Das Objektheft gibt hierzu die folgende Beschreibung

„Der Prinz von Wales ist eng mit den Hohenzollern verwand. Seine Tante, die Königin von Preußen, will die Verbindung stärken: Der Prinz soll ihre Tochter Wilhelmine, ihr Sonh Friedrich (II.) Prinzessin Amelia – hier mit Buch – heiraten. Dieses rein dynastische Projekt scheitert an den politischen Realitäten.“

Zusätzlich gibt es zu diesem Gemälde auch noch einen Audioguide, der einem in etwa folgendes vermittelt:

„Hier sieht man den Prinz von Wales selbst musizieren, wie es typisch für die deutsche Sitte war. Erinnert er nicht an seinen preußischen Verwandten, den späteren Friedrich (II.) den Großen? Die Welfen und Hohenzollern waren sehr eng miteinander verbunden. Die Brüder der ersten beiden preußischen Königinnen werden englische Könige. Gezeigt werden Anna, Amalia, Frederic und Caroline. Queen Caroline, als Caroline von Brandenburg-Ansbach in Berlin aufgewachsen, hat die Idee einer Doppelhochzeit. Die gemeinsam mit Königin Sophie- Dorothea von Preußen ersonnene Heiratspolitik scheitert jedoch.“

So zeigt allein dieses Bild recht verwobene dynastische Beziehungen, die man nachlesen muss. Das Gemälde an sich ist mehr als einen Blick wert, zeigt es doch mehr als „nur“ drei Frauen und einen Mann. Und dabei handelt es sich nur um eines der 200 gezeigten Ausstellungsstücke.

Freimütig hatte ich für den Besuch der Ausstellung vier Stunden eingeplant. Jeder Raum, den ich betrat, verfügte über mehrere Sitzplätze. Auf diesen ließ ich mich erst einmal nieder und las mich durch die Objektbeschreibungen für das jeweilige Oberthema. Für viele Exponate fehlte mir persönlich das nötige Hintergrundwissen und bei den zahlreichen und oftmals auch wiederkehrenden Frauen- wie Männernamen musste ich für eine zeitliche Einordnung des öfteren die Liste der brandenburg-preussischen Herrscherpaare zu Rate ziehen. Anschließend ging ich mit meinem neu gewonnenen Einblick durch den jeweiligen Ausstellungsraum. Nach zwei Stunden fiel es mir zusehens schwerer, mich zu konzentrieren, die Objektbeschreibungen in mich aufzunehmen und dabei meine eigenen Fragen an die Ausstellung zu beantworten.

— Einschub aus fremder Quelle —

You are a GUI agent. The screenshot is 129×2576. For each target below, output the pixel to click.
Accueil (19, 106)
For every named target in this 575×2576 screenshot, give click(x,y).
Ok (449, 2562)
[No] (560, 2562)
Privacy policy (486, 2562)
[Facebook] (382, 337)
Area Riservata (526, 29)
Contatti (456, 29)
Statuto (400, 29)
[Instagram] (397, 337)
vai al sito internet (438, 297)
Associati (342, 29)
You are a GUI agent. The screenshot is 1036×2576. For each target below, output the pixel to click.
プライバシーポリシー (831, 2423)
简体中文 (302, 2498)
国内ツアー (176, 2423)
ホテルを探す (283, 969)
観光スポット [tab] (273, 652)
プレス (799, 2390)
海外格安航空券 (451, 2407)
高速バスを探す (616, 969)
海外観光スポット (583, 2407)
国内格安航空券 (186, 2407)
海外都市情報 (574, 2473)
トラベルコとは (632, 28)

Im dritten Raum musste ich dem unweigerlich Tribut zollen: Auf halben Wege informierte man mich, dass die Ausstellung in 10 Minuten schließen würde. Noch zwei Räume standen mir bevor und das Objektheft hielt dazu noch 22 Seiten zur Verfügung.

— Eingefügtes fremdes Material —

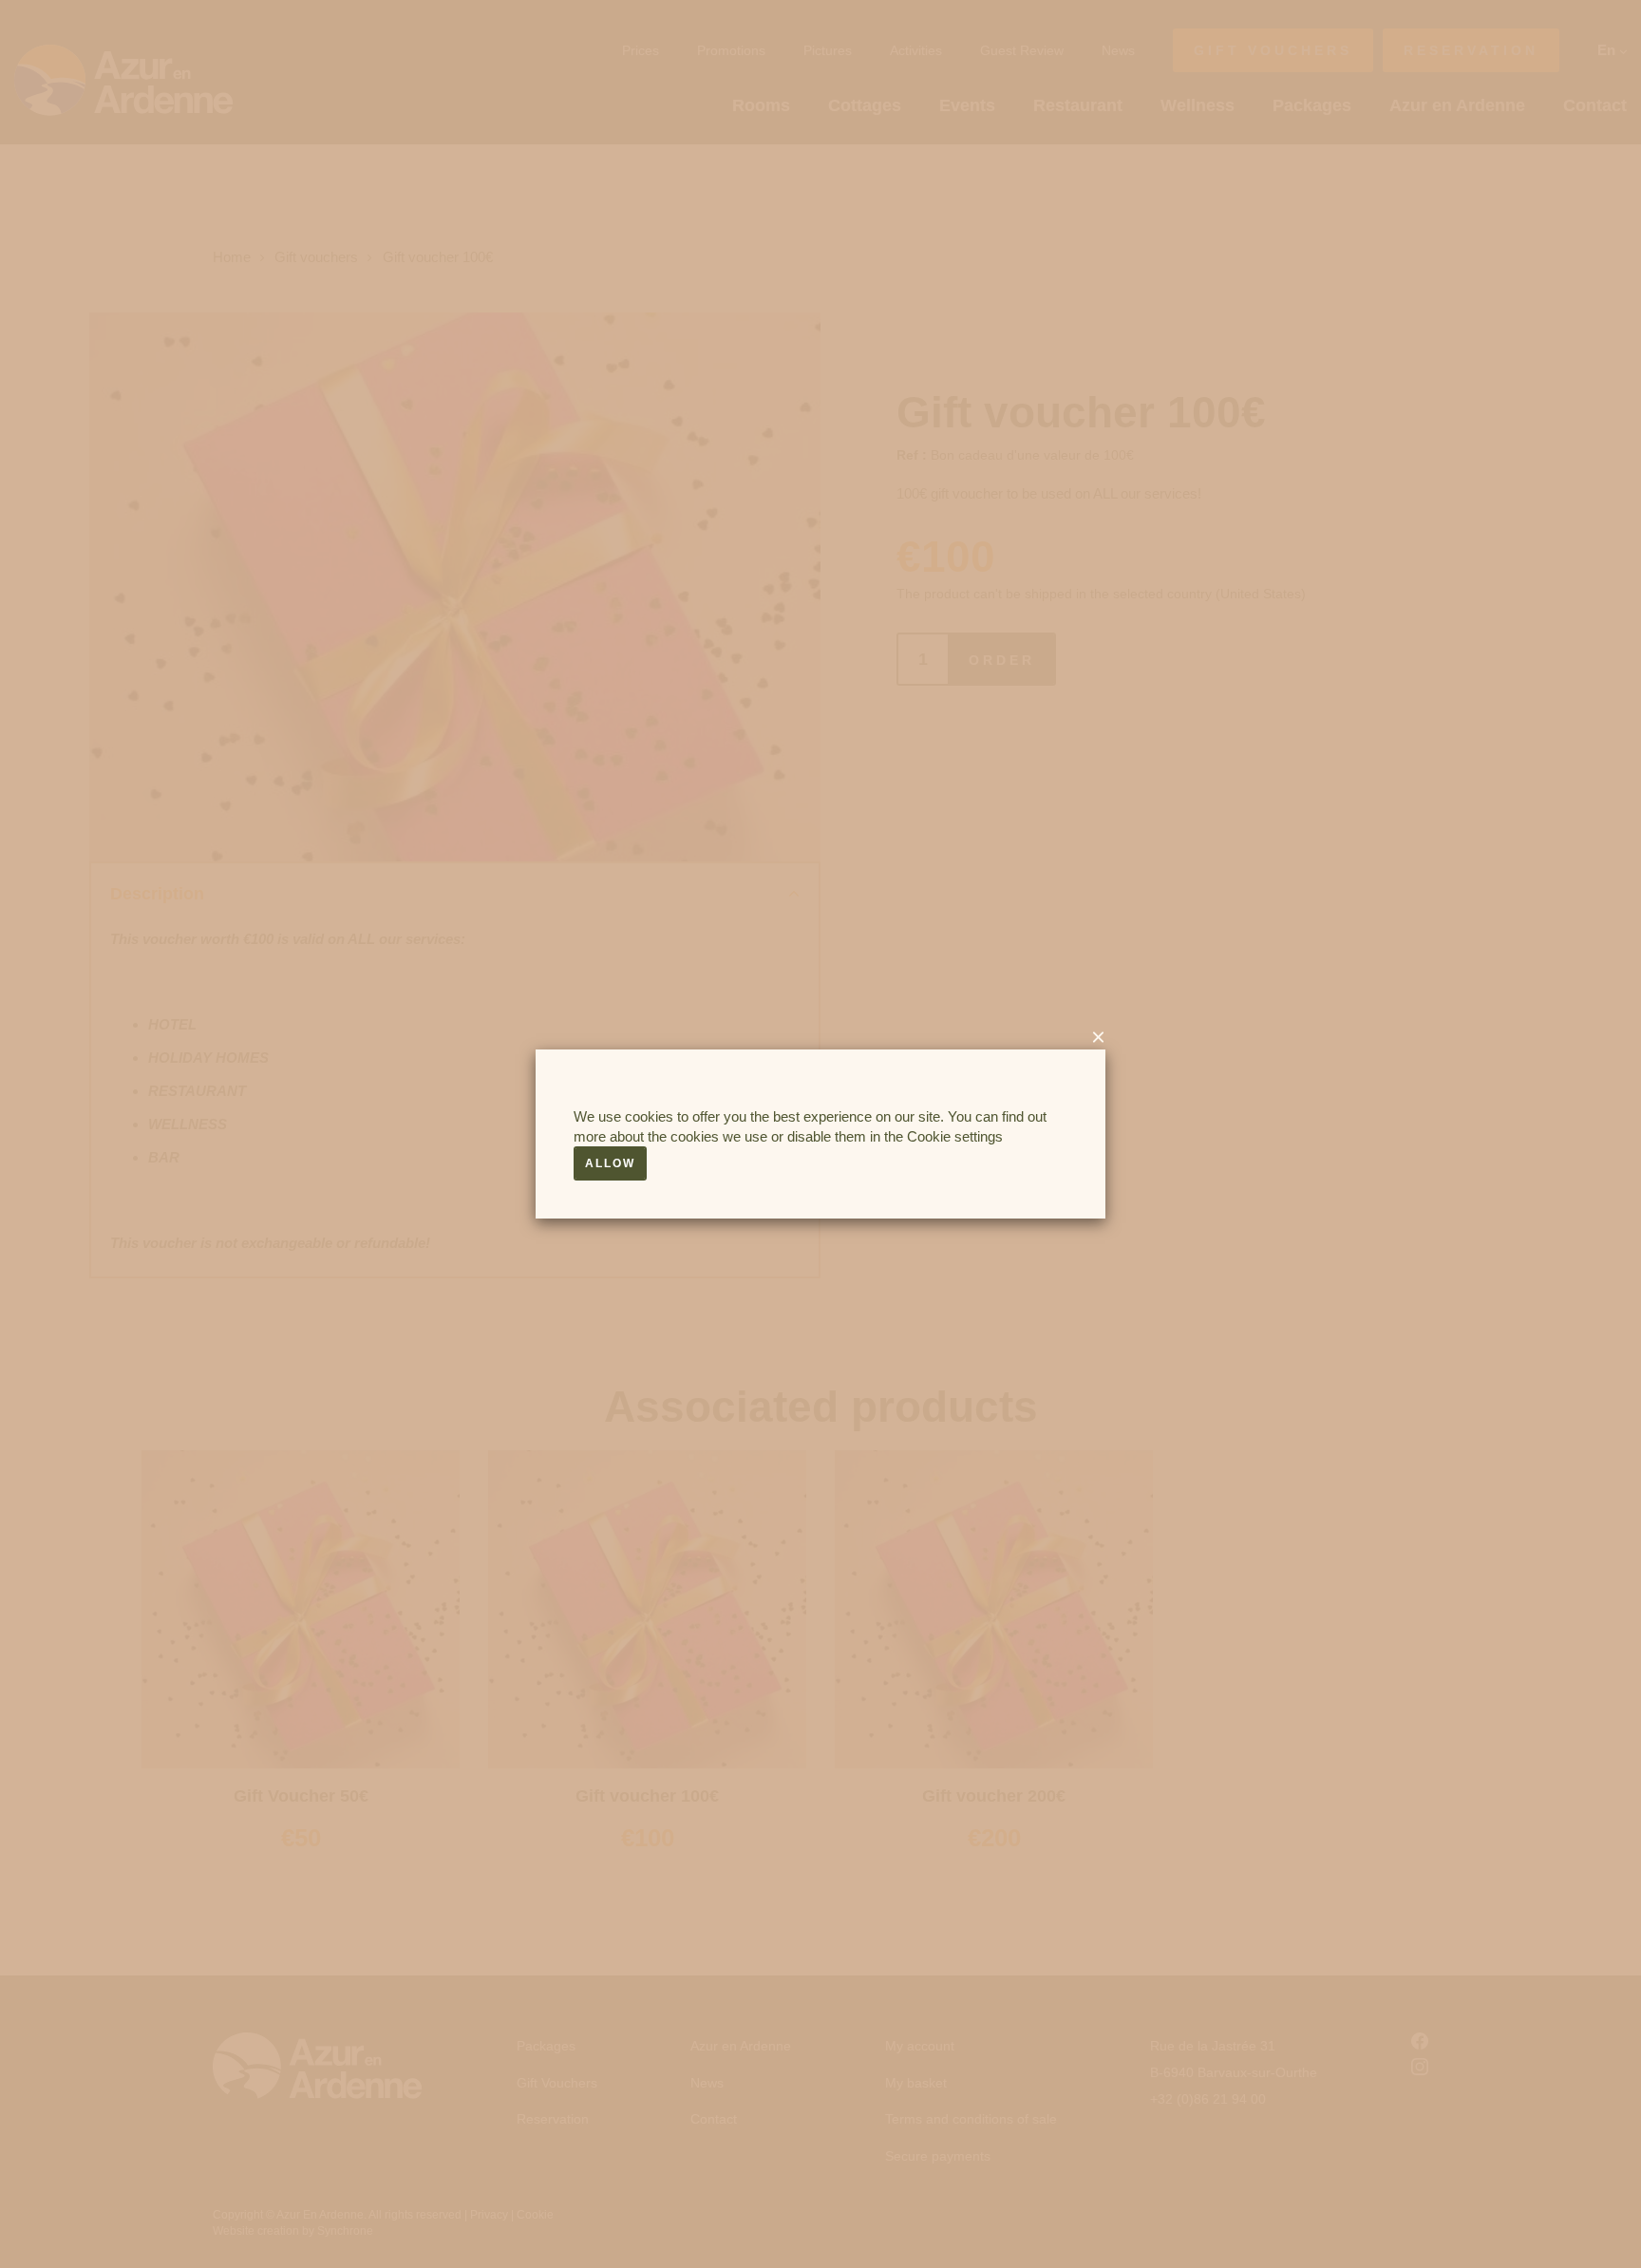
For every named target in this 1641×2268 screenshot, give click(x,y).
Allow (610, 1163)
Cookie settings (955, 1136)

Entsprechend schwankte mein erster Eindruck zwischen „Wow“ und „Uff“-Gefühl. Die Ausstellung zeigt eindeutig mehr, als man an einem Tag in sich aufnehmen kann. Allein für die ersten beiden Räume brauchte ich rund zwei Stunden. Doch beim Betreten des dritten Raumes wurde ich fast von der Vielzahl und Vielfalt an Exponaten erschlagen. Besonders der dritte Raum wäre meines Erachtens für sich allein einen Besuchstag wert, den man ohne aufkommende Langeweile dank seiner vielseitigen Gestaltung stundenlang erkunden kann. Ich selbst verbrachte ohne es zu bemerken zwei Stunden in diesem. Daher konnte ich bei meinem ersten Besuch durch die letzten beiden Räume nur noch einen schnellen Blick riskieren. Hierbei bestätigte sich meine Vorahnung, dass die Ausstellung auch weiterhin genügend Material für einen erneuten, längeren Besuch bereithalten würde.

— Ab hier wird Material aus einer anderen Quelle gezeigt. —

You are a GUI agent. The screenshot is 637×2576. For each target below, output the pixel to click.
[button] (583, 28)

Also nahm ich mir später noch mal einen kompletten Tag Zeit, ging dank des Objektheftes bereits informationstechnisch vorbereitet durch die letzten beiden Räume und fand nach einer kurzen Verschnaufpause auch noch einmal genügend Aufnahmekraft den ersten drei Ausstellungsräumen nochmals einen gezielteren Besuch abzustatten.

Persönliches Fazit

Die zusammengetragenen Exponate und Fakten belegen eindeutig, dass die Hohenzollernfrauen keine geschichtliche Randnotiz gewesen sind. Nicht nur wurden die Exponate liebevoll zusammengestellt, sondern thematisch vielschichtig sortiert.  Dabei zeigt sich auch eindeutig, wie schwer es ist, ein Thema umfassend und dennoch geradlinig zu konzipieren. Durch die Einrichtung der einzelnen Themenräume haben die Kuratoren dieser Ausstellung eindeutig einen Versuch unternommen. Mit Hilfe der Raumgestaltung wird gezeigt, dass es hierbei aber nur bei einem Versuch bleiben kann. Denn jedes Thema eröffnet erneut eine Vielzahl an Unterthemen, die berücksichtigt und dargestellt werden wollen und werden.

Ein Museumsbesuch sollte natürlich immer vorbereitet angegangen werden. Meist lässt man das Museum als Ganzes auf sich wirken, entdeckt bestimmte Exponate für sich oder man findet sich gezielt bei einem Ausstellungsstück oder Abschnitt ein, auf welches man persönlich einen Schwerpunkt setzt. Anders bei einem Ausstellungsbesuch. Hier geht man meist davon aus, dass ein spezielles Thema behandelt wird, dass man anhand seiner Exponate auch ohne größere Vorbereitung auf sich wirken lassen kann. Alle notwendigen Informationen hält dann eine Schautafel, ein Audioguide oder ein Programmheft bereit.

Die Ausstellung „Frauensache“ präsentiert sich auf jeden Fall als eine Verbindung von beidem. Die Ausstellung „Frauensache“ ist temporär und setzt sehr stark auf das Objektheft. Große Schautafeln findet man nur selten und die kleineren Objekttafeln sind auf die wichtigsten Informationen reduziert. Dennoch versucht die Ausstellung die Geschichte der Hohenzollern anhand von Exponaten unter dem Fokus der Frauen darzustellen und wird so zu einem großen Museumsort. Sie bietet einem nicht nur einen großartigen Überblick über die Geschichte der Hohenzollern aus der Perspektive auf deren Frauen, sondern thematisiert dabei so viele verschiedene Aspekte von Geschichte, dass ein mehrfacher Besuch meines Erachtens ratsam ist.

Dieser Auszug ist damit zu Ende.